(What this task involves)
Please continue the article about the FDA's appeal in the Cell Surgical Network case from where it stops.

(Excerpt)
================================
Goldwater Institute weighs in against FDA on Cell Surgical Network lawsuit appeal

An important appeals case is pending not just for the defendants Cell Surgical Network, et al., but also for the FDA. It could impact the stem cell field very broadly too.

Cell Surgical Network lawsuit status

Hopefully, we’ll get a decision before the end of this year.

Cell Surgical Network is a large chain of unproven stem cell clinics. Drs. Elliot Lander and Mark Berman founded the network.

The clinics in the network market adipose cell preparations for a variety of medical conditions. None of these applications have FDA approval. The agency filed suit seeking an injunction with the case ending up in California federal district court. The FDA lost and now their appeal is pending at the Ninth Circuit.

What’s at the heart of the case? What’s new?

Elliot Lander, Cell Surgical Network
Dr. Elliot Lander, a founder of Cell Surgical Network. Video screenshot.

The appeal

The FDA has defined specific adipose cell preps as drugs.

One called stromal vascular fraction or SVF is the most commonly used. The FDA says SVF is a drug. In a federal court case in Florida, the FDA prevailed over a firm called US Stem Cell Clinic, which had been selling SVF infusions. The ruling stood up on appeal. US Stem is thus enjoined from selling SVF, although a new personal injury lawsuit against US Stem raises possible questions about compliance.

However, here in California, things turned out very differently in court as I noted earlier.

The FDA lost the SVF-related case against Cell Surgical Network and others including California Stem Cell Treatment Center. California federal district court Judge Bernal ruled in favor of the chain of stem cell clinics. He ruled that SVF isn’t a drug, which is going out on a limb in my view. In addition, he took the more extreme step of saying that even lab-grown fat cells are not a drug. Years ago the FDA prevailed in a case, USA vs. Regenerative Sciences Inc., indicating that amplified bone marrow cells were a drug. So Bernal went against that precedent.
================================
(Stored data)
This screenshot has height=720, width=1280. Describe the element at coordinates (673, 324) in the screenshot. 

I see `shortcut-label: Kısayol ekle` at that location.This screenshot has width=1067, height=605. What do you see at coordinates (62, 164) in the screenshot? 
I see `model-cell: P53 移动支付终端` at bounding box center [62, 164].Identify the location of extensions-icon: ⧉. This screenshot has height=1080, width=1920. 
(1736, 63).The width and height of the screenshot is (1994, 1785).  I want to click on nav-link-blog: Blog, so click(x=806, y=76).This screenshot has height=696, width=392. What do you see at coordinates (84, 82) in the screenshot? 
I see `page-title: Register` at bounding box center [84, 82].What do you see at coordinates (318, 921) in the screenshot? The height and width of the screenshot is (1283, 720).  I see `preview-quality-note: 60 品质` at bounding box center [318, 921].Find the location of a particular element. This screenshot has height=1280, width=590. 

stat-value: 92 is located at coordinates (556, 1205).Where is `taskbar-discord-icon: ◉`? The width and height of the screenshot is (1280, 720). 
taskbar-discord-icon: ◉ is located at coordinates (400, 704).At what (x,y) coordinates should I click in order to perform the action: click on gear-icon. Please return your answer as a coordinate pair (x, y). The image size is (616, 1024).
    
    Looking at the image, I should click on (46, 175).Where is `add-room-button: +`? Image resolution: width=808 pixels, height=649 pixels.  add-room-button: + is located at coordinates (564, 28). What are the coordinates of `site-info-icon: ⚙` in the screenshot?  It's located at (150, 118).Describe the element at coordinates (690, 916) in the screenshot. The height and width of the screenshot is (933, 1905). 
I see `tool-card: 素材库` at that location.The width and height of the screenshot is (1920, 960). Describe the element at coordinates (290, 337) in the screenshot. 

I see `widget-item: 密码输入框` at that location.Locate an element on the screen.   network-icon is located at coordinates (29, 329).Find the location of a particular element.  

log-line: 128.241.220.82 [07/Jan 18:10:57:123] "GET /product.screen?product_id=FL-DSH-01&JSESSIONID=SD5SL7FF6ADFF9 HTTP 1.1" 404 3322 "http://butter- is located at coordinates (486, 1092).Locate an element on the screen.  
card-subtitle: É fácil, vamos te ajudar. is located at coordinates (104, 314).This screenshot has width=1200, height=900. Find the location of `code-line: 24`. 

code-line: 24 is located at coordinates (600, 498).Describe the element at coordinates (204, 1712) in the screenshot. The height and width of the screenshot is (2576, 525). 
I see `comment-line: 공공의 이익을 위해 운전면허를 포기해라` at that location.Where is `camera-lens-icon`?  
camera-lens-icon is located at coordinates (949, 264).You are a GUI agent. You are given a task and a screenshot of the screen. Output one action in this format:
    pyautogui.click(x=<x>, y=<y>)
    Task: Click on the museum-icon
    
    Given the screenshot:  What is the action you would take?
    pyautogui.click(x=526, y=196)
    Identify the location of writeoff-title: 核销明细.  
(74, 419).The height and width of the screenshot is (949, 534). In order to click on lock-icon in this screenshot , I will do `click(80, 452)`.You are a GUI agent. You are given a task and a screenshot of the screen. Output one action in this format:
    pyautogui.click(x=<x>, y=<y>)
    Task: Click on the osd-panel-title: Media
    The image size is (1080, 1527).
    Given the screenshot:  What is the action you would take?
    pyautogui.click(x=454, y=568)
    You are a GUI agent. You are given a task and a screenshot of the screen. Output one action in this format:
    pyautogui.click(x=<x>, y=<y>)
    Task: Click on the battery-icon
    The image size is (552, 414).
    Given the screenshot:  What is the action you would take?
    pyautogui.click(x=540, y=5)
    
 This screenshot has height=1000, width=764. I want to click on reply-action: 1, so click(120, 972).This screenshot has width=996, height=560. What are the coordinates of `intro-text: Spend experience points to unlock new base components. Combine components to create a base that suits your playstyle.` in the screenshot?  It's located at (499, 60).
================================
(Answer for the task)
I testified in the new case before Bernal and thought he seemed hostile to the FDA.

Is SVF a drug? For now, yes and no.

As things stand now, are fat cell preps a drug or not?

We’ve now been stuck in a gray area for quite some time and part of it depends on geography. In the jurisdiction of the court that ruled in favor of the FDA in the Florida case, it would seem that SVF and similar adipose stem cell preps are now drugs. Here in the jurisdiction of the California court, I guess not?

No matter where you are in the U.S. if you are a stem cell clinic it is highly risky to be selling SVF given the legal uncertainty.

Meanwhile, everyone awaits word from the Ninth Circuit.

The Goldwater Institute on Cell Surgical Network case

The importance of this current appeals case has been further highlighted by some heavy hitters filing amicus briefs one way or another. Earlier this summer, we saw ISSCR and ISCT, two of the most important cell therapy organizations, make joint statements in support of the FDA:

Now more groups have weighed in including The Goldwater Institute. Another less well-known group, called the Association of American Physicians and Surgeons, made similar arguments as Goldwater in its new amicus too. Both are opposed to FDA oversight here.

Free cell therapies from all regulation?

In their amicus brief The Goldwater Institute outlined their reasoning. Here are their three main points and my thoughts on each.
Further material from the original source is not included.